Recent data from PitchBook reveals that private funding deals worth $1 billion or more for unlisted startups and unicorns this year have doubled the number of similarly sized US IPO transactions. Since ChatGPT's global breakout in early 2023, the AI era has accelerated, with heavyweights like OpenAI (valued at $500 billion) and Databricks driving valuations skyward through massive private funding rounds—enabling many AI firms to bypass public listings altogether.
"These companies control their own IPO timelines—they could go public tomorrow if they wanted," said Chris Evdaimon, a private equity investor at Baillie Gifford. "Staying private offers advantages: either to fund loss-making segments toward profitability or to pursue larger M&A deals." Analysts note that for AI behemoths like OpenAI, the optimal IPO window aligns with peak valuation to maximize share pricing.
Year-to-date, US private equity and venture capital firms have led 21 funding rounds exceeding $1 billion, amassing $108 billion—dwarfing the $13.3 billion raised across 10 US IPOs of the same scale. Charts confirm private funding’s sustained dominance over IPOs in recent years. Unlike public offerings, VC investments involve negotiated, non-public equity placements without broad investor participation.
For OpenAI and peers like Anthropic (developer of Claude), IPO remains a secondary option amid the "AI cash burn" phase. Pre-profitability listings could hinder Wall Street’s valuation playbook. PitchBook notes AI startups now attract record VC allocations (62.7% in the US, 53.2% globally), putting 2025 on track to be the first year where over half of venture funding flows to AI. Yet most capital targets mature AI firms, leaving lesser-known innovators struggling.

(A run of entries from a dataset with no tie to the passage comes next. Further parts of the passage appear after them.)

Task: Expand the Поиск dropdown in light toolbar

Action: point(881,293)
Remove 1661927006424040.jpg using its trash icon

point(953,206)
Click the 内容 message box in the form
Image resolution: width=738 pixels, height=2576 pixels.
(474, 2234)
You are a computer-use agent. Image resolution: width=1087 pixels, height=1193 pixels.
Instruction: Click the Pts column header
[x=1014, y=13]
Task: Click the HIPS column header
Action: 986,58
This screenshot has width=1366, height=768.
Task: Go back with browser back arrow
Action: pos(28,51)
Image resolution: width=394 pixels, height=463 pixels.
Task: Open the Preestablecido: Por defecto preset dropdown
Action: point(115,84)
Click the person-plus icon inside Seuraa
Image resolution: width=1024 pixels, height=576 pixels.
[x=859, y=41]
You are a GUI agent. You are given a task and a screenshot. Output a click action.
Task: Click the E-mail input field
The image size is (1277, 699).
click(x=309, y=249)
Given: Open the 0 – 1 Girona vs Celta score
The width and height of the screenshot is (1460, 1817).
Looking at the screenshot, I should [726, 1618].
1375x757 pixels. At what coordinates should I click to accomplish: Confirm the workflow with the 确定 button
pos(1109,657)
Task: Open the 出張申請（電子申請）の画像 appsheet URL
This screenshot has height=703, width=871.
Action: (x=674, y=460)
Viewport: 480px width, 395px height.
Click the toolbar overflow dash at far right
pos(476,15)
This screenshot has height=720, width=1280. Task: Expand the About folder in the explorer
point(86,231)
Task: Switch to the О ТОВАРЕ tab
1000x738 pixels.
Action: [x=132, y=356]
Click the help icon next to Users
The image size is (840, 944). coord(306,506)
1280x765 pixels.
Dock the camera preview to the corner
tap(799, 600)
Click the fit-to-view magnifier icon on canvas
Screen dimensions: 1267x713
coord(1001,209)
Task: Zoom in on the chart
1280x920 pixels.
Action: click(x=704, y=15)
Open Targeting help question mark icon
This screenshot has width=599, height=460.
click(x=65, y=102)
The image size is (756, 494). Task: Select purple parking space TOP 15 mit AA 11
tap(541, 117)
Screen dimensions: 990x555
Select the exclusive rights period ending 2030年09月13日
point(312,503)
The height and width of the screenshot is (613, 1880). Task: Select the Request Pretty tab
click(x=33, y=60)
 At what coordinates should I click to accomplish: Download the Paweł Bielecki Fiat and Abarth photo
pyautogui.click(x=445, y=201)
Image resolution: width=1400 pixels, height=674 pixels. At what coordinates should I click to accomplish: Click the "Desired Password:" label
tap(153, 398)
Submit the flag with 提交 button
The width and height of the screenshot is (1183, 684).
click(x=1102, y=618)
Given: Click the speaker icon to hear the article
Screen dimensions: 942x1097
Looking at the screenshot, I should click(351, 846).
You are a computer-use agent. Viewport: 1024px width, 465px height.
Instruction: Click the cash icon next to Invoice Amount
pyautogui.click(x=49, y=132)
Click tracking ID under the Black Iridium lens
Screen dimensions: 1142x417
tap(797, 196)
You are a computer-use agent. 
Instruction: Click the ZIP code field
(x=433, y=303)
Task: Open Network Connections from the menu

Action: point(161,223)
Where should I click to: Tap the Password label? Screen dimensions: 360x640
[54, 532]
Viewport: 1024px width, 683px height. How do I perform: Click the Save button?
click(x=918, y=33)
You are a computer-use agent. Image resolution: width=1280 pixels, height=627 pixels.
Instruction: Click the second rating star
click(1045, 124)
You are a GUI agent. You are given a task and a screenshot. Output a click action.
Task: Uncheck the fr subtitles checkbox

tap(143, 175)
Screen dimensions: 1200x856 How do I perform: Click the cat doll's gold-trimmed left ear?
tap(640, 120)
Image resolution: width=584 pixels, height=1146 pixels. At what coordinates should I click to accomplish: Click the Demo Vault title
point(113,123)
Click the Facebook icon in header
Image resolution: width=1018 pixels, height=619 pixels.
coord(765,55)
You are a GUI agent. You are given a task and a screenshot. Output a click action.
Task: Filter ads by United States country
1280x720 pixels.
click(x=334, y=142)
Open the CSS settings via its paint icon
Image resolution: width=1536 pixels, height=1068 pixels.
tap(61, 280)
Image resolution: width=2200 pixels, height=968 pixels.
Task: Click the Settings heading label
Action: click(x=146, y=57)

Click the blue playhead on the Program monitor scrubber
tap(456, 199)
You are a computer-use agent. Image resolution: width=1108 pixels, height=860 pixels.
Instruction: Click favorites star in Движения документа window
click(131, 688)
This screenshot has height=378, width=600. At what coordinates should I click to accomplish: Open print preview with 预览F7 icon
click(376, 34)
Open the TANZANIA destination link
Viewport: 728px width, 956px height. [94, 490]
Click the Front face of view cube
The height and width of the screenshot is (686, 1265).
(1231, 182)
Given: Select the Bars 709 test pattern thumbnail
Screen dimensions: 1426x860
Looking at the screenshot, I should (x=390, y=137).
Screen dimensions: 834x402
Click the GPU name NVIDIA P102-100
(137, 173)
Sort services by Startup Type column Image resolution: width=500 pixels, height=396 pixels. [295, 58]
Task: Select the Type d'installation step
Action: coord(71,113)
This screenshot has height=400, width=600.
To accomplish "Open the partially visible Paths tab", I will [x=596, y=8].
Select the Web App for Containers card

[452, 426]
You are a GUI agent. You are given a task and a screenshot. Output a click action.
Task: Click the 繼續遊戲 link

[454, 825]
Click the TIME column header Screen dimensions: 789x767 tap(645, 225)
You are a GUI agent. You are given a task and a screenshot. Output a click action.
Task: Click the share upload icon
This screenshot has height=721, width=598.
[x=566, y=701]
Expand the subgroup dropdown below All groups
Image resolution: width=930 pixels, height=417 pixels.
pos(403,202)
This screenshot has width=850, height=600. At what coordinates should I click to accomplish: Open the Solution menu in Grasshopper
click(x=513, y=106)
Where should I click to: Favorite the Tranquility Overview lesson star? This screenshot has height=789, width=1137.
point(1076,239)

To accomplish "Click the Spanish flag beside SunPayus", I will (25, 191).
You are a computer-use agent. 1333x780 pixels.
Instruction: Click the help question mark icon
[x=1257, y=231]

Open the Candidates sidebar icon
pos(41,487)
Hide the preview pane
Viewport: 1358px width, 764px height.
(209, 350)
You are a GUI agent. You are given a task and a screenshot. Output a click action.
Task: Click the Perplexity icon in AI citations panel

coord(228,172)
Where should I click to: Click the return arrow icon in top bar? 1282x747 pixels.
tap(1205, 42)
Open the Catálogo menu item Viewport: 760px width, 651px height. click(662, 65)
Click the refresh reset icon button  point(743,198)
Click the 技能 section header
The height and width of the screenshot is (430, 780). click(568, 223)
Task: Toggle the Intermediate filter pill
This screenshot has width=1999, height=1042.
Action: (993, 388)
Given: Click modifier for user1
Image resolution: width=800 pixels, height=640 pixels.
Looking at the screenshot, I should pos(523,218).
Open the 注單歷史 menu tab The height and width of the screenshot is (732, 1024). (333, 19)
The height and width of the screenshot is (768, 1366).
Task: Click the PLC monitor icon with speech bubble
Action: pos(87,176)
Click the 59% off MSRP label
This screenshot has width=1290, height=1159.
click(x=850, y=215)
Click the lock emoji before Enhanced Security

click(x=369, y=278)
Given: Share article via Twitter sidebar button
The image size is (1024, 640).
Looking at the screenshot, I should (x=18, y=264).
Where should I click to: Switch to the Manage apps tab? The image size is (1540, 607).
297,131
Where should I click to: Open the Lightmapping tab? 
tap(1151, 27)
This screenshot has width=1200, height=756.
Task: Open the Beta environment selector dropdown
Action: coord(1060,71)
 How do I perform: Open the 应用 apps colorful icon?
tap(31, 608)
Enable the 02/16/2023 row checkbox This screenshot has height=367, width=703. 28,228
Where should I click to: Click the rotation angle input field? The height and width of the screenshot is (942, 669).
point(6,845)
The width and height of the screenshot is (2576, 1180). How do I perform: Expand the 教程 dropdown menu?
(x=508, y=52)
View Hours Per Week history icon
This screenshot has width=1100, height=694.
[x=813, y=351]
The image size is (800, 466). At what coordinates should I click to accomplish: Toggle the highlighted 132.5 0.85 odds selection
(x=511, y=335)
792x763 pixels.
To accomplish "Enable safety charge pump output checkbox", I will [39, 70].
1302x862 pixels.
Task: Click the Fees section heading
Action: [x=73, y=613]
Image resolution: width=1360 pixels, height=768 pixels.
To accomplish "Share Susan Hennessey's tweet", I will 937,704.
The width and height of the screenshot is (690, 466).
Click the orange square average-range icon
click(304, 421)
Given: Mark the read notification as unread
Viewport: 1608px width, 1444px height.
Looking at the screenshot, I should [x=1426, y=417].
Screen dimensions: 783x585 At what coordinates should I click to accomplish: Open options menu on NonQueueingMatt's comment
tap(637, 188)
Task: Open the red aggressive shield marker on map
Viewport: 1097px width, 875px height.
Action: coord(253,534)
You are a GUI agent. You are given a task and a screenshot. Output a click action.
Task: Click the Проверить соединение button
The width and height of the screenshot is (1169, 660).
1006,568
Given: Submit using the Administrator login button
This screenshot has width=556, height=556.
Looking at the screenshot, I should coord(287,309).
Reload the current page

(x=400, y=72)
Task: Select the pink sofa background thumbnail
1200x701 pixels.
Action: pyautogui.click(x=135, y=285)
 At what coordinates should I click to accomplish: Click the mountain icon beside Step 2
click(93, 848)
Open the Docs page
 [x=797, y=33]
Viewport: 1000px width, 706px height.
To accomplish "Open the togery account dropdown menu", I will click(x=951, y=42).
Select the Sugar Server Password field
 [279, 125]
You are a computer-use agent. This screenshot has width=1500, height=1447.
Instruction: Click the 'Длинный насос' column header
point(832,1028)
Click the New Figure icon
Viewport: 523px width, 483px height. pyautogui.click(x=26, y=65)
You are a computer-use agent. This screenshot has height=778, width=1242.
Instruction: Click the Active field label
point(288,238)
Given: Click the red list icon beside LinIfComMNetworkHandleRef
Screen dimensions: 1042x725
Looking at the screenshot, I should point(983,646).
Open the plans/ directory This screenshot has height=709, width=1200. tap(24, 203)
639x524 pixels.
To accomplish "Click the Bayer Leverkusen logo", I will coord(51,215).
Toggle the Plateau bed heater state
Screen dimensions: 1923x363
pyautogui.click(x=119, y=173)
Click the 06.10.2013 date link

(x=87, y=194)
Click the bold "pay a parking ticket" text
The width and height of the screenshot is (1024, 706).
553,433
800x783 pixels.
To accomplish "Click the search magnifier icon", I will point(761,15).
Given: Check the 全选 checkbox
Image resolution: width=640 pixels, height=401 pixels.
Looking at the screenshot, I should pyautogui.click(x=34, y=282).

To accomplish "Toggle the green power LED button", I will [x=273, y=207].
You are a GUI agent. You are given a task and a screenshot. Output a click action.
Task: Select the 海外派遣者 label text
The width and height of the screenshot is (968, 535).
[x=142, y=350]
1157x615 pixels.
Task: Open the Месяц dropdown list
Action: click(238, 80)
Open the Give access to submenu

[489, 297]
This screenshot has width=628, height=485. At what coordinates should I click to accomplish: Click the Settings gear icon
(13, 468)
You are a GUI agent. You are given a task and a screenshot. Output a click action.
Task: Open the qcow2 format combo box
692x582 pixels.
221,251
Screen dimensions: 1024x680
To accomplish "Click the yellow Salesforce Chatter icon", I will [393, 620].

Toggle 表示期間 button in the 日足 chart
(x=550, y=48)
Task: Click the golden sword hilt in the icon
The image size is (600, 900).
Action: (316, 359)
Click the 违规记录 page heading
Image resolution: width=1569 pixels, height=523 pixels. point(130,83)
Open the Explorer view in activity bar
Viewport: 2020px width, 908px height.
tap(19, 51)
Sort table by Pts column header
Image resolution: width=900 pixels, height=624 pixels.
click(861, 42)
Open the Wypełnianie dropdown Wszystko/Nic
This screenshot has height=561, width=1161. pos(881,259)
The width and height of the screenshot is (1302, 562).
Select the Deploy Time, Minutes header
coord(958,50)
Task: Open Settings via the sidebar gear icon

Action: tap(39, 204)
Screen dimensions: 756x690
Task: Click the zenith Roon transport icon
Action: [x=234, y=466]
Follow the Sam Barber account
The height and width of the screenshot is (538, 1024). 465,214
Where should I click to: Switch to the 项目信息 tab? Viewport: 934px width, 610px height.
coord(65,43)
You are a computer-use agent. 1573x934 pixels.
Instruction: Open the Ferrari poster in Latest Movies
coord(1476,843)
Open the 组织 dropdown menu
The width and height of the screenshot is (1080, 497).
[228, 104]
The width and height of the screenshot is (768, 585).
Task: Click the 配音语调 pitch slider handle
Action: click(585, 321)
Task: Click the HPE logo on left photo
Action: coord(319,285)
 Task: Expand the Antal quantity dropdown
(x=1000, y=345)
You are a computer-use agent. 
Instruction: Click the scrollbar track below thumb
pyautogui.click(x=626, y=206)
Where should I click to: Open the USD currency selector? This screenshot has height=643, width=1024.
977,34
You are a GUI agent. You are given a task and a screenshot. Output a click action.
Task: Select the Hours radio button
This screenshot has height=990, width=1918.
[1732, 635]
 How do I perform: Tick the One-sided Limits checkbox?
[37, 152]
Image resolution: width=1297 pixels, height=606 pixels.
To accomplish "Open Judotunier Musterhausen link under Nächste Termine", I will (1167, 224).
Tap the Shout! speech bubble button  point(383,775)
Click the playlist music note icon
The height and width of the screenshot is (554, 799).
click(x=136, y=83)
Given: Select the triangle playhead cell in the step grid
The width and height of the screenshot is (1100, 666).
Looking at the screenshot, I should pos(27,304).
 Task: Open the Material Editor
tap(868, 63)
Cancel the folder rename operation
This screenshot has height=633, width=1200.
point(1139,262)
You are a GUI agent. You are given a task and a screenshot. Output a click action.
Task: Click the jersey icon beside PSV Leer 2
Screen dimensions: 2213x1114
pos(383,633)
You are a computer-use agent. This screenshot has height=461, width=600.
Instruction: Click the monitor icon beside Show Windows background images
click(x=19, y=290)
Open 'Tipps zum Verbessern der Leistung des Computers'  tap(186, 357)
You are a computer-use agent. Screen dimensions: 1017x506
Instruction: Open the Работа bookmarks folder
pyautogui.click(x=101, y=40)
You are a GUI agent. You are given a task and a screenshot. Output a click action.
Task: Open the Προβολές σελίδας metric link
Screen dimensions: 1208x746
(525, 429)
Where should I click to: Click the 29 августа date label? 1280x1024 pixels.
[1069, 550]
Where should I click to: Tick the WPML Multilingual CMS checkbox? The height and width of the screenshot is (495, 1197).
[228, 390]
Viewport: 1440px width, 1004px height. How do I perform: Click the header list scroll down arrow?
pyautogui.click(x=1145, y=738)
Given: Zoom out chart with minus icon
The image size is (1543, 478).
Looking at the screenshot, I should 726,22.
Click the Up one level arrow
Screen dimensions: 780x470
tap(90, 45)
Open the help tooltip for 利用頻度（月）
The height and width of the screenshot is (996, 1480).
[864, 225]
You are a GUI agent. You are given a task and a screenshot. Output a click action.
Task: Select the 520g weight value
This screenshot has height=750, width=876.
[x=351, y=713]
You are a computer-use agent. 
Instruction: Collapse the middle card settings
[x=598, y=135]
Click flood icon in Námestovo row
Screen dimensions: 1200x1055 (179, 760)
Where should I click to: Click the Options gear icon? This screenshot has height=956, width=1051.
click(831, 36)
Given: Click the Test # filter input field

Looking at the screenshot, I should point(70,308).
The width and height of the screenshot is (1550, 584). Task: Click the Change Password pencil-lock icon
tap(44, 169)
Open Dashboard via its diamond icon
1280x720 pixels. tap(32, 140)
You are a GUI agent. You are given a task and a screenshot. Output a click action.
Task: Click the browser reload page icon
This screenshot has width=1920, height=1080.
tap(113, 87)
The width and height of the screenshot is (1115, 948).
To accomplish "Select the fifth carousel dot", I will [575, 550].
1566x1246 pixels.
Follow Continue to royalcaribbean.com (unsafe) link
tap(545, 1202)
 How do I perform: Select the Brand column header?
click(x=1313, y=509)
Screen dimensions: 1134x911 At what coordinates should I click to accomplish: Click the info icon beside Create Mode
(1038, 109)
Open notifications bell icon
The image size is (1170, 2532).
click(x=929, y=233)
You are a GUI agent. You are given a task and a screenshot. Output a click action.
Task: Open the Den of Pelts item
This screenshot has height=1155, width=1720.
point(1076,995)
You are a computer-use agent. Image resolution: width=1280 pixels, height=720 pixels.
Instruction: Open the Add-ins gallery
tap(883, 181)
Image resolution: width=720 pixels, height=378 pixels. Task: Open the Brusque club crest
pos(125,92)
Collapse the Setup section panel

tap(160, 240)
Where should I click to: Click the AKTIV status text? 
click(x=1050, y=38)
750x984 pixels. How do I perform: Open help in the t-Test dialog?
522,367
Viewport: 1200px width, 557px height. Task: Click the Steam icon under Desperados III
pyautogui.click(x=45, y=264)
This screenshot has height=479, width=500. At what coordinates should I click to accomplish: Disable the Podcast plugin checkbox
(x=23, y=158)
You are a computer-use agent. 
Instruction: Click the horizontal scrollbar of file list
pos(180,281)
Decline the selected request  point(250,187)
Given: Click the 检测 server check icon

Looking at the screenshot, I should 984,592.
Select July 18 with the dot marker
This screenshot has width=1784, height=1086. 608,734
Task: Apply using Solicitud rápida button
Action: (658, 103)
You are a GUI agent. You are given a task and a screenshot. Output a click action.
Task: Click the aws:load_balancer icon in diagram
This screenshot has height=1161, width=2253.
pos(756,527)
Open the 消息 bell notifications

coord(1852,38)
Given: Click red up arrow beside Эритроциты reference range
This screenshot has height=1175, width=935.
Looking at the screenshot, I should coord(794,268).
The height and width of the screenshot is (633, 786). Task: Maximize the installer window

Investors have grown "highly selective," funneling focus exclusively into AI—a stark contrast to the pandemic era when unprofitable ideas rushed to IPO. In 2021, US IPOs saw 32 $1B+ deals versus 21 in private markets. Today, AI startups favor remaining private as investors bankroll growth pre-profitability. Secondary share sales also surge, allowing early backers and employees to cash out pre-IPO.
OpenAI’s recent $500B valuation via employee stock sale—surpassing SpaceX as the world’s most valuable startup—highlights this trend. Despite restructuring for a future IPO (which could rank among history’s largest), timing remains strategic.
Wall Street bankers, including Evdaimon, predict high-value AI firms will eventually go public—but only when founders can balance business focus with freedom from quarterly scrutiny. "Private markets are funding growth now," he noted, citing Klarna’s 20-year journey before its September IPO (2024’s second-largest US listing).
Performance among $1B+ IPO startups has been mixed: while the weighted average return (~40%) doubled the S&P 500’s, four stocks trade below offer prices. Standouts include Circle Internet Group (265% gain) and CoreWeave (near-tripling post-IPO). For giants like Stripe, public listings remain distant—but inevitable. "They’ll IPO at their strongest moment," Evdaimon concluded, "not just timing markets, but their own evolution."